## BEGIN Supplied passage

Under our proper scope of review, where a defendant has affirmatively objected to an instruction on a lesser-included charge, we consider whether the trial court's decision not to charge the offense resulted from the defendant's invitation or encouragement, or if the court arrived at that decision independent of the defendant's position on the issue. State v. Jenkins, 178 N.J. 347, 359-60 (2004). If the trial court reached its conclusion at the defendant's behest, then the doctrine of invited error precludes relief on appeal. Id. at 358-60. A defendant is not entitled to advocate a particular course of action, gain the trial court's acceptance, and upon an unfavorable outcome, on appeal "condemn the very procedure he sought and urged, claiming it to be error and prejudicial." Id. at 358 (quoting State v. Pontery, 19 N.J. 457, 471 (1955)). However, if the court's decision to forego the instruction was based on its own evaluation of the record rather than the defendant's expressed trial strategy, but the defendant failed to object to the lack of instruction, then the issue is reviewed under a plain error standard. Id. at 360. We then consider if the trial court's decision not to give the charge was erroneous and if such error was clearly capable of leading the jury to an unjust result. Id. at 360-61.
Certainly, any error resulting from omission of a lesser-included charge sub judice was invited by defendant. Even ignoring that, there was an insufficient factual basis for the court sua sponte to give the instruction in the face of the defendant's objection, as well as an insufficient showing that the alleged error could have led to an unjust result.

## END Supplied passage
## BEGIN Recorded data

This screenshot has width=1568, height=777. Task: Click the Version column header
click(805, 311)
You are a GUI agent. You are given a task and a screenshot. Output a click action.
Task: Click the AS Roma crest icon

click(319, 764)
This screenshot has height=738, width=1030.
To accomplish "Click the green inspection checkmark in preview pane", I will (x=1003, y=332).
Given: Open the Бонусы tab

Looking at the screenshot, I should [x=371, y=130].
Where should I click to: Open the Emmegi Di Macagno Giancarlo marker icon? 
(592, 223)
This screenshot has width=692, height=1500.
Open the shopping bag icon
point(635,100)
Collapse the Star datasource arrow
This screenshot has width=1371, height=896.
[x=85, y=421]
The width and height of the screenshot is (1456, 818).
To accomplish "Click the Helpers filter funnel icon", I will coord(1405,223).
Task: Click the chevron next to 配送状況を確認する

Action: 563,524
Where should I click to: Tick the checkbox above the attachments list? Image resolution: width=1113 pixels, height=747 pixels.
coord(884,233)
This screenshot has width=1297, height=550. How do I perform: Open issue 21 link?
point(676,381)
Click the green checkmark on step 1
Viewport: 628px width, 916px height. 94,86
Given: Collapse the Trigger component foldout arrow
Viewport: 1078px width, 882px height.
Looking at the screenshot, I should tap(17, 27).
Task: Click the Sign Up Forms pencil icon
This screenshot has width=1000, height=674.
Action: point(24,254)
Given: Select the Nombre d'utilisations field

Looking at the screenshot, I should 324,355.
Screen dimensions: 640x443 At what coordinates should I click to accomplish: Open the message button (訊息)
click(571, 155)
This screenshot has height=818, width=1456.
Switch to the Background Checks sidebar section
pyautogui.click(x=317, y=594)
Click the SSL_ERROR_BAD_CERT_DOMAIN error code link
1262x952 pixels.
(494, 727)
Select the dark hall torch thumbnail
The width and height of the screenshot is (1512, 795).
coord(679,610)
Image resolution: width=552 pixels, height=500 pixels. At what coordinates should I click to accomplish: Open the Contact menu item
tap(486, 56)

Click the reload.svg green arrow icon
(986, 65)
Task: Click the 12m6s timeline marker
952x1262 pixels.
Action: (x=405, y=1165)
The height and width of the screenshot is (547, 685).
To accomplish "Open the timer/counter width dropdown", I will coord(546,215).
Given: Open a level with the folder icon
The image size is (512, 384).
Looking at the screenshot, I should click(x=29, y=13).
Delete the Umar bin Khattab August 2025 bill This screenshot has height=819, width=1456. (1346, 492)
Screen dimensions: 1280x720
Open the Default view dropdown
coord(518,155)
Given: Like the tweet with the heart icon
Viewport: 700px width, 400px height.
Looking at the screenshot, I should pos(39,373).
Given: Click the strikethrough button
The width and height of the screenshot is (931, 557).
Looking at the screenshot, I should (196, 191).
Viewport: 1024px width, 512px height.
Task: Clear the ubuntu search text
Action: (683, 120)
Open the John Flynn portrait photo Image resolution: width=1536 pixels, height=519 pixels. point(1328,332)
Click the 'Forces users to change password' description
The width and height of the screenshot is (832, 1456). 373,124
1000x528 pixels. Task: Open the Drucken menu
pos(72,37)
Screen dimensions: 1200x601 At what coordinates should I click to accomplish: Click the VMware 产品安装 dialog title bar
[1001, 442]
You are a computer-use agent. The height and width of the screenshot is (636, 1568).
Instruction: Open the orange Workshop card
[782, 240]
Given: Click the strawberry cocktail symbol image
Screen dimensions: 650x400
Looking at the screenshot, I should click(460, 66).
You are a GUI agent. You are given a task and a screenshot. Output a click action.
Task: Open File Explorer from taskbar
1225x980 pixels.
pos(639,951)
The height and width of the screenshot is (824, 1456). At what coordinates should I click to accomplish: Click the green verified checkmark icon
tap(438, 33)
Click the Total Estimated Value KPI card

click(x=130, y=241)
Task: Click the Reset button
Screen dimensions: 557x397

## END Recorded data

Objectives ->
1. Answer these about the court opinion excerpt:
(a) Which doctrine bars relief on appeal when the trial court reached its conclusion at the defendant's behest?
(b) Under what standard is the issue reviewed if the court acted on its own evaluation of the record but the defendant failed to object?
(c) According to the final paragraph, who invited any error resulting from omission of the lesser-included charge?
2. Copy the records from the line with "The height and width of the screenshot is (547, 685)." up to and including the line with "Action: (683, 120)".
The text and the records come from separate, unrelated sources.

Completed exercise ->
1.
(a) The doctrine of invited error.
(b) A plain error standard.
(c) The defendant.

2.
The height and width of the screenshot is (547, 685).
To accomplish "Open the timer/counter width dropdown", I will coord(546,215).
Given: Open a level with the folder icon
The image size is (512, 384).
Looking at the screenshot, I should click(x=29, y=13).
Delete the Umar bin Khattab August 2025 bill This screenshot has height=819, width=1456. (1346, 492)
Screen dimensions: 1280x720
Open the Default view dropdown
coord(518,155)
Given: Like the tweet with the heart icon
Viewport: 700px width, 400px height.
Looking at the screenshot, I should pos(39,373).
Given: Click the strikethrough button
The width and height of the screenshot is (931, 557).
Looking at the screenshot, I should (196, 191).
Viewport: 1024px width, 512px height.
Task: Clear the ubuntu search text
Action: (683, 120)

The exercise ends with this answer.